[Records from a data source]
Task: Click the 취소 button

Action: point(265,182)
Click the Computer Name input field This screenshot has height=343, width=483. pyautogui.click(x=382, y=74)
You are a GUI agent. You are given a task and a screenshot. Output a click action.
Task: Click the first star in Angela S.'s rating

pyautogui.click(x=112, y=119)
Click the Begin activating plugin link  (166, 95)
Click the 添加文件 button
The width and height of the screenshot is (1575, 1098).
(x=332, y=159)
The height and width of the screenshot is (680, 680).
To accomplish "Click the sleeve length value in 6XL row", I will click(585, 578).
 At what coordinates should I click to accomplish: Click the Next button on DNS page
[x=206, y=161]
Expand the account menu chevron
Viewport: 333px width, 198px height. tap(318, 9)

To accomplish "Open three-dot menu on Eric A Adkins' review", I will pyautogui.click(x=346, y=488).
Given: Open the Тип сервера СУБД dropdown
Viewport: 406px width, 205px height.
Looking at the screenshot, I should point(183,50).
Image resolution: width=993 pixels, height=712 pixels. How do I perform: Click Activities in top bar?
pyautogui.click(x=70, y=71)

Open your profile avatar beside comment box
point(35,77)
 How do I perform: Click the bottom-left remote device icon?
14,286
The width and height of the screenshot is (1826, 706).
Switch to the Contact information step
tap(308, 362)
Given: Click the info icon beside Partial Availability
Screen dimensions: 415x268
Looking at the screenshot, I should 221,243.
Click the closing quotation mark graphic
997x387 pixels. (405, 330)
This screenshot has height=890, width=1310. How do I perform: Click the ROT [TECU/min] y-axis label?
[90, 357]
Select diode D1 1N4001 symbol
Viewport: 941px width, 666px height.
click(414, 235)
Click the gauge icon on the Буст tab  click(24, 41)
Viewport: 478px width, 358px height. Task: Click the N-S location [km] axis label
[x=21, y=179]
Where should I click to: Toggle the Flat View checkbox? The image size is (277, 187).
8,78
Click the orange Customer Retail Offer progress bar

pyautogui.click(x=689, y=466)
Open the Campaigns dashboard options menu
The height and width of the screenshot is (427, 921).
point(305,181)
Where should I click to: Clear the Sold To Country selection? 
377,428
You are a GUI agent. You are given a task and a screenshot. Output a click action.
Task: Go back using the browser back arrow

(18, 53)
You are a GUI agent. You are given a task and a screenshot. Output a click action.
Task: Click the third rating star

## WORK REQUIRED
Please write out each entry shown above exactly as given.

## EXERCISE SOLUTION
Task: Click the 취소 button

Action: point(265,182)
Click the Computer Name input field This screenshot has height=343, width=483. pyautogui.click(x=382, y=74)
You are a GUI agent. You are given a task and a screenshot. Output a click action.
Task: Click the first star in Angela S.'s rating

pyautogui.click(x=112, y=119)
Click the Begin activating plugin link  (166, 95)
Click the 添加文件 button
The width and height of the screenshot is (1575, 1098).
(x=332, y=159)
The height and width of the screenshot is (680, 680).
To accomplish "Click the sleeve length value in 6XL row", I will click(585, 578).
 At what coordinates should I click to accomplish: Click the Next button on DNS page
[x=206, y=161]
Expand the account menu chevron
Viewport: 333px width, 198px height. tap(318, 9)

To accomplish "Open three-dot menu on Eric A Adkins' review", I will pyautogui.click(x=346, y=488).
Given: Open the Тип сервера СУБД dropdown
Viewport: 406px width, 205px height.
Looking at the screenshot, I should point(183,50).
Image resolution: width=993 pixels, height=712 pixels. How do I perform: Click Activities in top bar?
pyautogui.click(x=70, y=71)

Open your profile avatar beside comment box
point(35,77)
 How do I perform: Click the bottom-left remote device icon?
14,286
The width and height of the screenshot is (1826, 706).
Switch to the Contact information step
tap(308, 362)
Given: Click the info icon beside Partial Availability
Screen dimensions: 415x268
Looking at the screenshot, I should 221,243.
Click the closing quotation mark graphic
997x387 pixels. (405, 330)
This screenshot has height=890, width=1310. How do I perform: Click the ROT [TECU/min] y-axis label?
[90, 357]
Select diode D1 1N4001 symbol
Viewport: 941px width, 666px height.
click(414, 235)
Click the gauge icon on the Буст tab  click(24, 41)
Viewport: 478px width, 358px height. Task: Click the N-S location [km] axis label
[x=21, y=179]
Where should I click to: Toggle the Flat View checkbox? The image size is (277, 187).
8,78
Click the orange Customer Retail Offer progress bar

pyautogui.click(x=689, y=466)
Open the Campaigns dashboard options menu
The height and width of the screenshot is (427, 921).
point(305,181)
Where should I click to: Clear the Sold To Country selection? 
377,428
You are a GUI agent. You are given a task and a screenshot. Output a click action.
Task: Go back using the browser back arrow

(18, 53)
You are a GUI agent. You are given a task and a screenshot. Output a click action.
Task: Click the third rating star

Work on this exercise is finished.